_PASSAGE SHOWN_.
......

Special online supplement helps practices comply with GDPR

Businesses must soon be compliant with new EU rules on data protection, as the General Data Protection Regulation (GDPR) comes into force tomorrow (25 May).

The regulation applies to those with a day-to-day responsibility for data protection.

GDPR aims to minimise the risk of security breaches, which have increased dramatically since rapid advances in technology have allowed public and private companies to make use of personal data.

Since the new rules were announced last year, veterinary practices and other businesses will have had to review the way they collect personal data and update their terms and conditions to inform clients about their data processing activities. Privacy impact assessments (PIAs) should also have been carried out on products and systems to ensure they protect data adequately.

Key changes include:
  • organisations must disclose any data breaches within 72 hours
  • individuals must give explicit consent for their personal data to be processed - implied consent is no longer acceptable
  • individuals have the right to retract consent and request that data be erased
  • individuals have the right to request data in a readable format.

......

_DIRECTIONS FOR THIS TASK_.
Pick up the GDPR article above after its list of key changes and keep writing from that point.

_DATASET SECTION_.

......

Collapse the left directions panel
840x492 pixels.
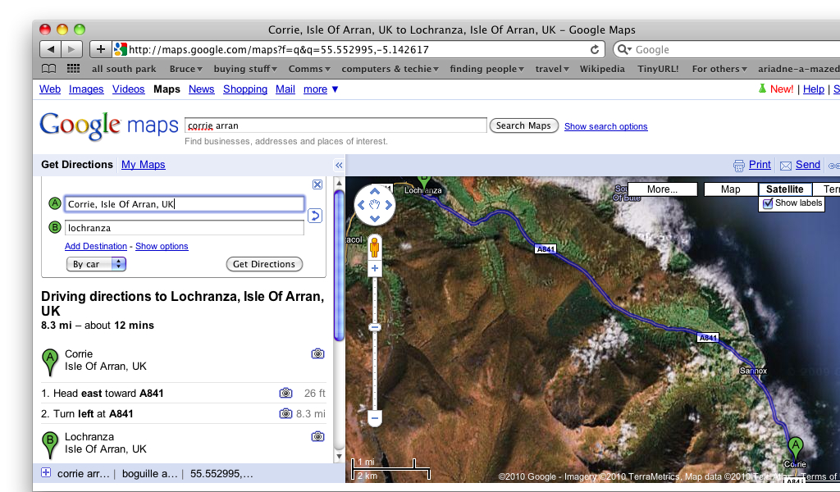tap(339, 165)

......

_THE REPLY_.
Those who fail to comply with the new rules will face fines of up to €20 million, or four per cent of global turnover, depending on which is greater. This will apply for serious ‘tier one’ breaches. For lesser, ‘tier two’ breaches, businesses could be fined up to €10 million or two per cent of global turnover.

To help veterinary practices ensure they are compliant with GDPR, now and in the future, a special supplement has been published online by the journal Veterinary Practice Today, in conjunction with leading IT provider, AT Veterinary Systems: http://vetpracticetoday.com/vpt-en/index_gdpr.html.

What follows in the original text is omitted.